One common method for hot lay-up is what’s commonly known as “cascading blowdown” in which the blowdown from an adjacent, operational or auxiliary boiler is sent to the offline boiler whereas the entry point is in the lower header (or mud drum) so that natural circulation can be achieved. The use of an adjacent boiler as a heat source is dependent on the size of the boiler; as is sometimes the case, there may too little blowdown to supply enough heat to the offline boiler in order to maintain positive pressure on the system during the lay-up process. This, as well as a few other items, will need to be addressed prior to implementation. Other things you will want consider prior to implementation include adequate monitor and control capabilities of both the pressure differential between the two boilers as well the water levels in the offline boiler during the lay-up process.
Another method to achieve hot lay-up is the installation of a heating coil in the lower header (or mud drum). Either steam or electric coils can be used here as well. This is a very effective method of hot lay-up and alleviates some of the concerns with cascading blowdowns. If enough heat can be supplied to the boiler, positive pressure and natural circulation can be achieved.
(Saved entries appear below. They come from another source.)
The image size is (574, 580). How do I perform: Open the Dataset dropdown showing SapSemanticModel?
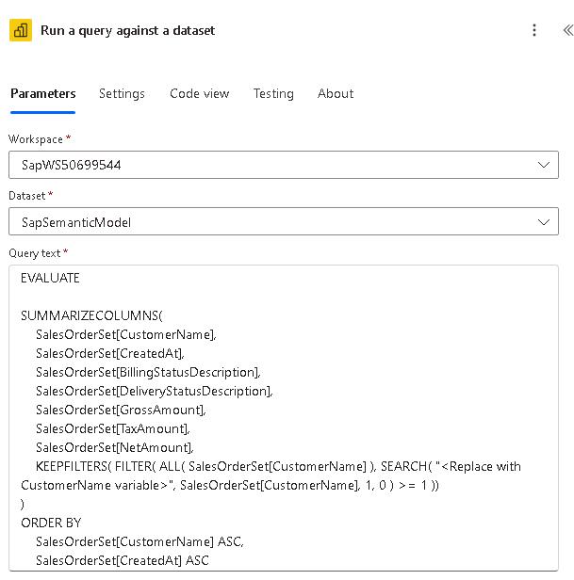[x=273, y=222]
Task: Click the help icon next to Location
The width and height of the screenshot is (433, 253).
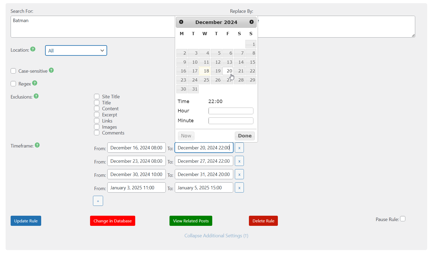Action: tap(33, 49)
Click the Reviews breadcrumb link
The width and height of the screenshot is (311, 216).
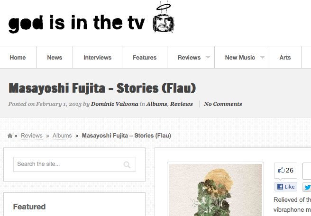(32, 136)
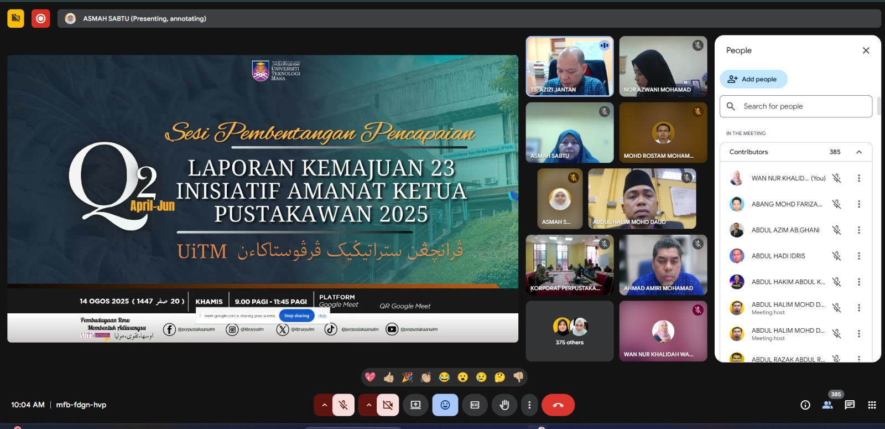Click the Add people button
This screenshot has height=429, width=885.
tap(753, 79)
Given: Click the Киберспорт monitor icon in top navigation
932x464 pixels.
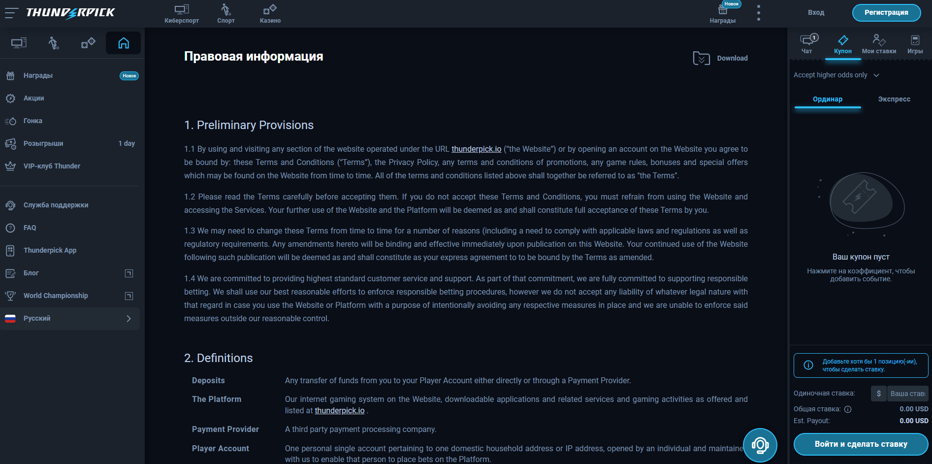Looking at the screenshot, I should [182, 9].
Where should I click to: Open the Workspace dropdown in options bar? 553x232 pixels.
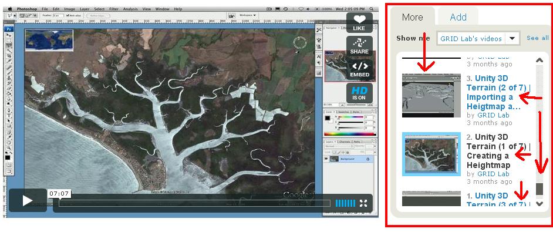point(247,15)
One last method of hot lay-up that has been used is the injection of steam (called steam sparging) into the offline boiler. While this may be simpler than installing a heating coil, there are several disadvantages of direct steam sparging. First, as with cascading blowdown, water levels in the boiler must be managed as the injected steam will condense and add liquid to the boiler. Second, the steam will dilute the boiler chemistry so chemistry monitoring and chemical additions will be needed in order to maintain the system pH. Finally, selection of the injection point must be taken into consideration as direct steam injection can cause some damage from steam impingement.
If there is not a ready heat source for hot (wet) lay-up, the injection of inert nitrogen gas can be utilized to keep a positive pressure on the boiler. As with hot lay-up, the system pH should be elevated (10.0 – 11.0). A source of nitrogen (purchased tanks or an on-site nitrogen generator) is required and only about 5 psi of pressure, controlled by a pressure regulator, is needed. Usually the regulator is set to inject the nitrogen at 3 psi with a halt at 5 psi. As experience has shown, if the regulator is set above 5 psi, the nitrogen will find a way out of the system, making the nitrogen requirement much higher.
The main disadvantage of cold lay-up is that natural circulation cannot be achieved. It is recommended that a small, low pressure circulating pump be installed to provide the needed circulation. This pump must be isolated prior to start-up as it will most likely not be designed for the normal system operating pressures.
The final widely used, though not always recommended, method of cold (wet) lay-up is to allow the system to drop to ambient pressure and attempt to chemically scavenge the dissolved oxygen from the boiler water. The issue with this method of lay-up is that the levels of oxygen scavenger required to chemically scavenge ambient water is very high, and at lower temperatures the reaction is very slow. In addition, most chemical oxygen scavengers are acidic, so additional pH adjustments are usually required. Finally, EPRI research has shown that reducing conditions can increase the solubility of the protective magnetite layer which could lead to unprotected internal surfaces.